In [1]:
# Semantics & Word Vectors

# word2vec -> package
# Goals:
# - Allow us to get vector from text
# - Detect similarities mathematically
# Definition: is a two-layert neural net that processes text

# Giving enough data, usage and contexts, word2vec can make 
#  highly accurate guesses about a word's meaning based on past appearances.

# Note: Think that each word is now represented by a vector (a list of numerical elements)
# Note: In spacy each of these vectors has 300 dimensions

In [1]:
import spacy

nlp = spacy.load('en_core_web_lg')

In [3]:
text = "lion cat pet"
doc = nlp(text)

In [6]:
doc.vector.shape

(300,)

In [4]:
for tk in doc:
    for tk2 in doc:
        print(tk.text, tk2.text, tk.similarity(tk2))

lion lion 1.0
lion cat 0.5265437
lion pet 0.39923772
cat lion 0.5265437
cat cat 1.0
cat pet 0.7505456
pet lion 0.39923772
pet cat 0.7505456
pet pet 1.0


In [7]:
# words in similar context tend to be similar in the similarity score.
print(len(nlp.vocab.vectors))
print(nlp.vocab.vectors.shape)

684831
(684831, 300)


In [8]:
tks = nlp("dog cat nargle")
for tk in tks:
    print(tk.text, tk.has_vector, tk.vector_norm, tk.is_oov)

dog True 7.0336733 False
cat True 6.6808186 False
nargle False 0.0 True


In [11]:
# Doing Arithmetic with vectors
from scipy import spatial

# Building the function
cosine_similarity = lambda vec1, vec2: 1 - spatial.distance.cosine(vec1, vec2)

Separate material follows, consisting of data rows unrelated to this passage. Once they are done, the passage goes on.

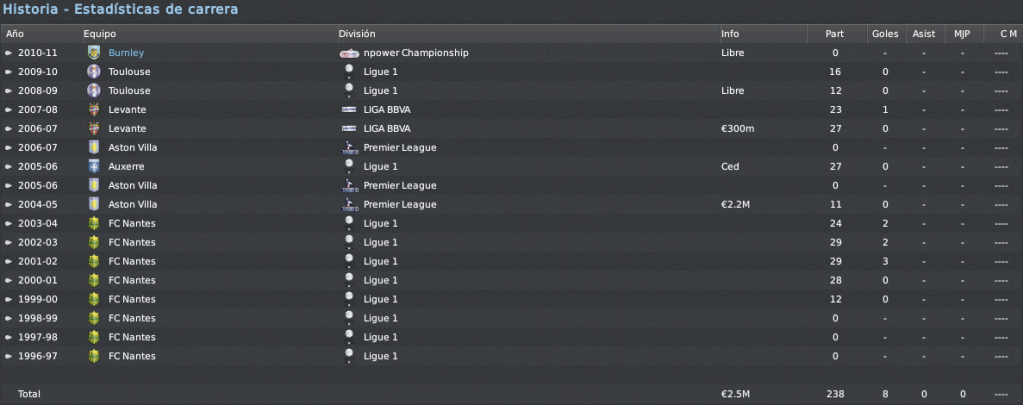Click the Burnley club crest icon
1023x405 pixels.
[x=94, y=53]
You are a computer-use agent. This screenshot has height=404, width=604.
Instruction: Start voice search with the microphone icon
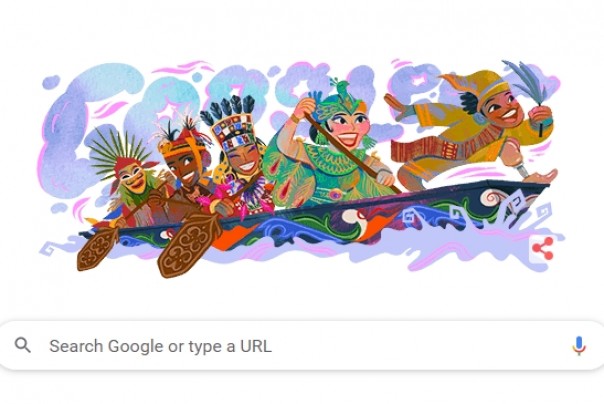pos(579,345)
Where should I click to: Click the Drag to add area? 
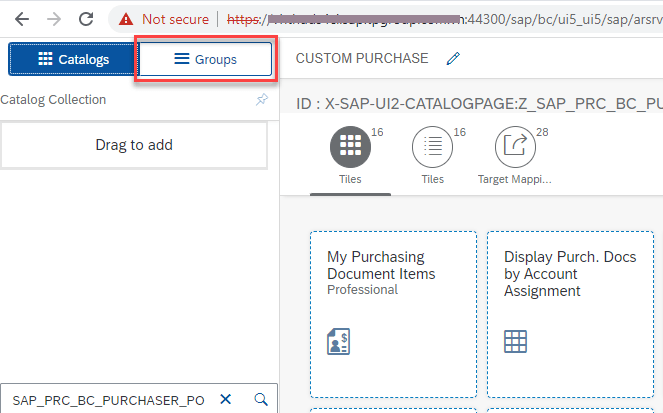point(134,145)
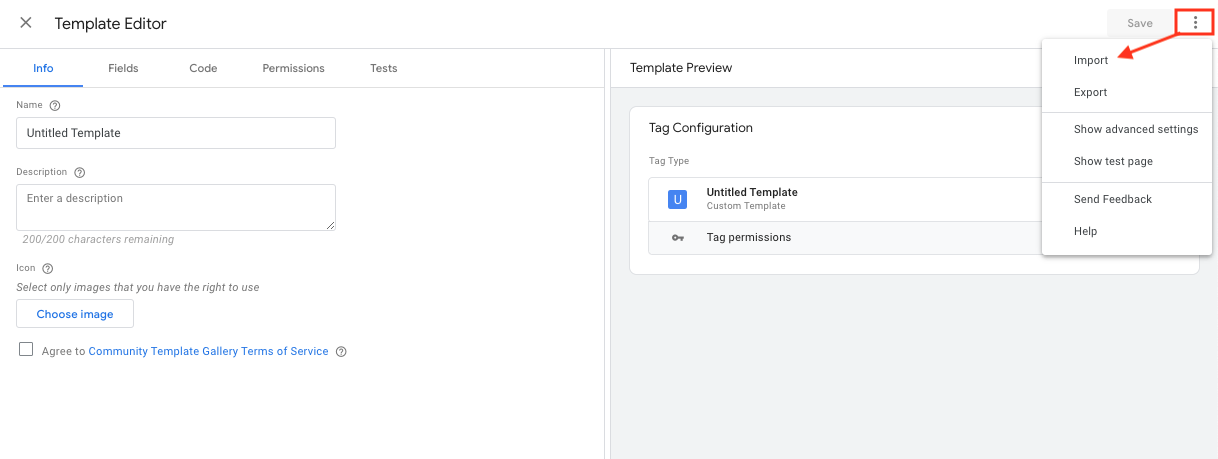Click the help icon next to Icon label

(48, 268)
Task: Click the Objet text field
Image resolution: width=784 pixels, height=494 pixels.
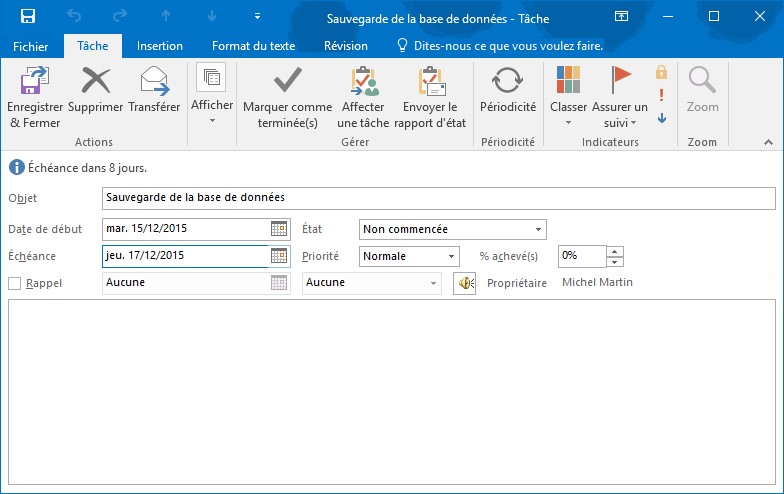Action: (x=438, y=198)
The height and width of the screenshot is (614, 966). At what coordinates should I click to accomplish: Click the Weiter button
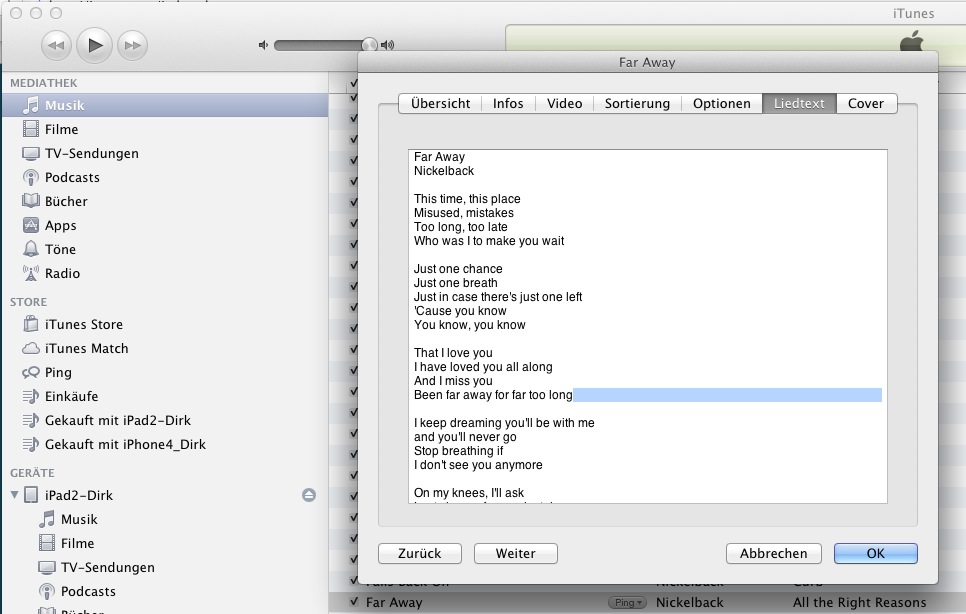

king = nlp.vocab['king'].vector
man = nlp.vocab['man'].vector
woman = nlp.vocab['woman'].vector
queen = nlp.vocab['queen'].vector

new_vector = king - man + woman
print(cosine_similarity(new_vector, queen))

0.7880843877792358


In [None]:
# Sentiment Analysis
# We explored text clasification and we used it to predict sentiment
#  labels on pre-labeled movie reviews. But what if we don't already have those labels?

# Are there methods of attempting to discern sentiment on raw unlabeled text?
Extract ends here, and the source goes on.